I pretend to ponder. “Hmmm. I see. Go on.”
“I’ve given this a lot of thought… He’s a gold-digging butler.”
“He’s trying to marry the dog?”
“Why not? People do weird shit all the time for money.”
I can’t help the chuckle that escapes. “We should definitely investigate. He could be slowly poisoning her kibble to inherit her billion-dollar trust fund.”
“Laugh it up, B, but I think you just cracked the crime of the century. Surprise, surprise—the butler did it.”
We sit quietly, comfortably, and watch the tide come in.
“Might be smart to head back before we get wet.”
She tips her head and shoots me a look. “I thought you knew I like living dangerously? Makes me feel alive. You could use more of that.”
“Noted. But I’d rather testyourlimits.” I say, letting my tongue trace the sensitive spot behind her ear, teasing the hidden ink I know is there.
“My turn for a question,” I say softly. “What does the broken heart tattoo stand for?”
She stiffens. “Ugh. It’s dumb. Some guy broke my heart.”
I already hate him.
“Who?”
“Pass. Next question.”
The rejection stings, but Idon’t push.
“Okay, different question. Why did you drop out of college to go to Europe?”
She sighs. “If I answer that, you’ll think less of me.”
“I doubt that.”
“I chose to be a walking cliché. I fled to another continent thinking maybe if I put an ocean between us, I could get over a guy who hurt me.”
Something twists in my stomach—part curiosity, part dread. “And did you? Get over him?”

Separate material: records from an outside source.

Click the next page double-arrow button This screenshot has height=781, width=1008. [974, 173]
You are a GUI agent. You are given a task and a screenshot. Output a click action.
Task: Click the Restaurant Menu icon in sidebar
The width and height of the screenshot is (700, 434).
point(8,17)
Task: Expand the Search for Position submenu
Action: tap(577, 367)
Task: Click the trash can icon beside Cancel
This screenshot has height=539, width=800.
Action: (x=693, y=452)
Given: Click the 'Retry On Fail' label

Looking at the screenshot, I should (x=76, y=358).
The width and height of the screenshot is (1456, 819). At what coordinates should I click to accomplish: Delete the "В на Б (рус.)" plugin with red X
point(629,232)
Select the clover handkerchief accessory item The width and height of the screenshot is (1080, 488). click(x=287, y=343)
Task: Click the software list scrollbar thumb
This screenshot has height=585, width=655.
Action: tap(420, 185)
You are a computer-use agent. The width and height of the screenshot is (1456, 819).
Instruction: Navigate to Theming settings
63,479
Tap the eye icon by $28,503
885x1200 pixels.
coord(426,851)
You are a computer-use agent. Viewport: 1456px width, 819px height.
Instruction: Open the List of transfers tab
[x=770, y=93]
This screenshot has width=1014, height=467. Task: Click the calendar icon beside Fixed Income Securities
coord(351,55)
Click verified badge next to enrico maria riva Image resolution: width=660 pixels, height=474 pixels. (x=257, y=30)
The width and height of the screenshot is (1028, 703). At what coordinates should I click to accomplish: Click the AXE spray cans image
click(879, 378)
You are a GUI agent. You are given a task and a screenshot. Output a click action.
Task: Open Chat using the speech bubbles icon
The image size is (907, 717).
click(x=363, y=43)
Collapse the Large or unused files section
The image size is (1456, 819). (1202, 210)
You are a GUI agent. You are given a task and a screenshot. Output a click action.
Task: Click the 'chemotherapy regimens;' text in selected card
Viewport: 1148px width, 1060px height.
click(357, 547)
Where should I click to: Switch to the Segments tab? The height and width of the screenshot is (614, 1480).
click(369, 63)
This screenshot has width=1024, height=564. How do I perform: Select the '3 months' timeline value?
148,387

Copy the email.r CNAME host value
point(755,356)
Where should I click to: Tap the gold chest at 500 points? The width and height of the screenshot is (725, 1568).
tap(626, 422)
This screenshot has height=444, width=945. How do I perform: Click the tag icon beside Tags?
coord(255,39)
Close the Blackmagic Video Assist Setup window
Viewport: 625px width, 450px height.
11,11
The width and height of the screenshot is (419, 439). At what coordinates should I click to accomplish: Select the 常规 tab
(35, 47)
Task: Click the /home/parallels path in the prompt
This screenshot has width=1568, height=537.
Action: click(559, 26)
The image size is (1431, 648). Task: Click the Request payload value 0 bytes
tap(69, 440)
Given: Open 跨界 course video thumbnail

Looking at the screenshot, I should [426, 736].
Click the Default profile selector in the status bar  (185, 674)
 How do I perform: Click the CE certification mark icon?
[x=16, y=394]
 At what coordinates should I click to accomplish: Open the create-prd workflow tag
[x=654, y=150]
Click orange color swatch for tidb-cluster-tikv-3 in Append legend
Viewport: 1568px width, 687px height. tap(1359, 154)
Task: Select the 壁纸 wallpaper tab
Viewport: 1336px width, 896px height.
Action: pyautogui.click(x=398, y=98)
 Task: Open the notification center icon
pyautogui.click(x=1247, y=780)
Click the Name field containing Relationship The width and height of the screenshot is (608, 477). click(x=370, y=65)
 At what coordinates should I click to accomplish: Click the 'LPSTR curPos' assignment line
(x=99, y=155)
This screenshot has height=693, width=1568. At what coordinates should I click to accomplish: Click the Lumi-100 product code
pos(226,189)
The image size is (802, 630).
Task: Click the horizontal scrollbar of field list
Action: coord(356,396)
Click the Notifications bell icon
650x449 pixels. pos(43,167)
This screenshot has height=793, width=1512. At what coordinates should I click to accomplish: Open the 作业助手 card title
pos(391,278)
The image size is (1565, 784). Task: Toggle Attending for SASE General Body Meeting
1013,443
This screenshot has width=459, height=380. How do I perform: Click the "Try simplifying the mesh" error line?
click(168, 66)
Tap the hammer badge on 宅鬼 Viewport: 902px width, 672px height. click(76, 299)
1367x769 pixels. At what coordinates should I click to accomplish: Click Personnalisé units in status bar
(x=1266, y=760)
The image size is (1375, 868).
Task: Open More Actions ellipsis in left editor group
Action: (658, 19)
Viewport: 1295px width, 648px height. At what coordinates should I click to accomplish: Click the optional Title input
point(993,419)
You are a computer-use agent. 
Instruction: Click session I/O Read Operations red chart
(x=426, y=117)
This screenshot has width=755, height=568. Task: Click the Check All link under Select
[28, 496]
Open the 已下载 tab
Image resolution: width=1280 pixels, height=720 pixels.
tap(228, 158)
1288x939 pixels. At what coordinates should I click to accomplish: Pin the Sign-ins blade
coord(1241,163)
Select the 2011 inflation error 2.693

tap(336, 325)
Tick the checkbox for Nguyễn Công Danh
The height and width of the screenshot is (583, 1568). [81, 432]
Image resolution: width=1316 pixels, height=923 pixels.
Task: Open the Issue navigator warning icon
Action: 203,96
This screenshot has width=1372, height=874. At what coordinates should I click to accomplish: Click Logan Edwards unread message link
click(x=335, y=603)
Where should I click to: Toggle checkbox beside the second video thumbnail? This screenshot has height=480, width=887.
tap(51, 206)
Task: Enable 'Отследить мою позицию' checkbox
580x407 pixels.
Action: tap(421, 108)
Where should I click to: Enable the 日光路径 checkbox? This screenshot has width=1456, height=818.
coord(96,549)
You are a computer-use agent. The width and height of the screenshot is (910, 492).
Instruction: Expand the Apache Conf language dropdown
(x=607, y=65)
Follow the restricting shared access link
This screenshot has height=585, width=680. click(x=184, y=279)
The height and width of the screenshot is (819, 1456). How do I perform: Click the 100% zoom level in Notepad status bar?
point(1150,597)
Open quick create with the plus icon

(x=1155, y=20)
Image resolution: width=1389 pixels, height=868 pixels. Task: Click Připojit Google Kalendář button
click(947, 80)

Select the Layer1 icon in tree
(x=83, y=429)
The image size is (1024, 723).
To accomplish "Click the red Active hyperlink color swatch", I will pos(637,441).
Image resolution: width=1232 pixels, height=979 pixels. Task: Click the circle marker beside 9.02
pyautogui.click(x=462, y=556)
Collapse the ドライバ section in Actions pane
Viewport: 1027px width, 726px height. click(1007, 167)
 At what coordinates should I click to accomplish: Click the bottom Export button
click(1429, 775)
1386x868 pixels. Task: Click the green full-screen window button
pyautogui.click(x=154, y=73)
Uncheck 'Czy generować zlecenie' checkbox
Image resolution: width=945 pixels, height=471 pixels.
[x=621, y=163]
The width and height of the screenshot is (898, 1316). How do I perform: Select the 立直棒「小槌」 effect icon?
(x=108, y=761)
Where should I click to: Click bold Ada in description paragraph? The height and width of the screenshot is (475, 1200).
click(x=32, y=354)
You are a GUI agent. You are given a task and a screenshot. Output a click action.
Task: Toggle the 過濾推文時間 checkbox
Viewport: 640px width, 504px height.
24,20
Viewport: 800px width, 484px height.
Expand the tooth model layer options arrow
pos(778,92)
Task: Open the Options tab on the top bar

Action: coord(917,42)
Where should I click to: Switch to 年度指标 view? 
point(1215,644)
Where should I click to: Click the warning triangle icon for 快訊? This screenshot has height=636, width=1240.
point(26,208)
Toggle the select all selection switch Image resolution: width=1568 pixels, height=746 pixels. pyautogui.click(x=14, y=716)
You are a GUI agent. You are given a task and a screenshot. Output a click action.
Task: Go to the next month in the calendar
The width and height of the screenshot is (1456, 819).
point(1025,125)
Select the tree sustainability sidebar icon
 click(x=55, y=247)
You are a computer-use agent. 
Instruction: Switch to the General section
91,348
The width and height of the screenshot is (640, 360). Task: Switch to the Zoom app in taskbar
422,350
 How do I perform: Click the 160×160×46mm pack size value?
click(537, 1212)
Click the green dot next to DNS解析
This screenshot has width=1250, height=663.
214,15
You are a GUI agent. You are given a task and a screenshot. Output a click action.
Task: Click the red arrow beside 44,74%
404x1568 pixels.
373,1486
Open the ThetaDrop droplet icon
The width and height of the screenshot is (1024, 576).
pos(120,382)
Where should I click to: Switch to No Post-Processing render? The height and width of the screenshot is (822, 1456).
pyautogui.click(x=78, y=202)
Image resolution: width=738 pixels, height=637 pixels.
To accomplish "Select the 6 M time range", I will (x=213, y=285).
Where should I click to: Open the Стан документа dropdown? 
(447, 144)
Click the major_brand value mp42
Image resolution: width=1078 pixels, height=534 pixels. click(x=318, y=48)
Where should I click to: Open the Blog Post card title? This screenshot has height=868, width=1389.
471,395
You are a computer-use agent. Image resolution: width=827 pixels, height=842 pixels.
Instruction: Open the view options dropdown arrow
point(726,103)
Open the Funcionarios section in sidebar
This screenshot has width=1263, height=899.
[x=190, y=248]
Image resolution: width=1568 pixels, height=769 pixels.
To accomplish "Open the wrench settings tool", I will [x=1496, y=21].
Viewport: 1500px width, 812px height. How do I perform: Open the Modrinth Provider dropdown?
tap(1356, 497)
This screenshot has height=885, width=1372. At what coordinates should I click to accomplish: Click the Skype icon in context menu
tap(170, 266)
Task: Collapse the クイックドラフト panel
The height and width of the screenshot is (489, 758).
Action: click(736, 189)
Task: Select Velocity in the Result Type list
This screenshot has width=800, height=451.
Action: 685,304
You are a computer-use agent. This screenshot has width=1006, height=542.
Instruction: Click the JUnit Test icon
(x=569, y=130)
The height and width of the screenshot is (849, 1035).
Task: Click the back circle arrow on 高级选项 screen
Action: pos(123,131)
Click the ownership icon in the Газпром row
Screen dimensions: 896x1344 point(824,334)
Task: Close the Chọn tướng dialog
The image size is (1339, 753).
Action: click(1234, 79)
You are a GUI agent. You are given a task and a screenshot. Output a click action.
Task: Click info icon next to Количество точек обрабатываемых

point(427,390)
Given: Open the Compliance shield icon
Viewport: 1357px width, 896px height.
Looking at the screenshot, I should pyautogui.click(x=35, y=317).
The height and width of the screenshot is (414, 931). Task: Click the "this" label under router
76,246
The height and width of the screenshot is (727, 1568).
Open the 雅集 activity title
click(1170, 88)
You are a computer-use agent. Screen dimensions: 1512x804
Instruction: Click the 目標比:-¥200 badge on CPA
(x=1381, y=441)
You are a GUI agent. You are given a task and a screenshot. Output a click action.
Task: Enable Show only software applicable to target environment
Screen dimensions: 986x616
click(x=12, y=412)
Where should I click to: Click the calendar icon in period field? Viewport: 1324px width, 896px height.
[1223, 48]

“Nope. Turns out you can’t outrun your feelings, even with a backpack and a Eurail pass.” Her laugh holds zero humor. “Guess I’m doomed to carry this torch until I kick the bucket. Hence the permanent reminder behind my ear. There, you’re officially in on two of my secrets.”
The air shifts. My own truth sits heavy on my chest, begging to be said.
“I’m leaving Heartvest.”
She whips around. “What?”
“Gavin doesn’t know yet,” I murmur. “No one does. Looks like we’re both hiding things from him.”
“Holy shit. That’s huge.”
“I don’t have a choice. My father is forcing my hand. I either become the heir I was born to be or watch him dismantle everything I built with Gavin.”
I leave out the part about Amanda—the forced marriage, the timeline, the trap. Some truths don’t belong in moments like this.
“Your father’s always struck me as a sociopathic dick,” Petra says bluntly, “and this cements it.”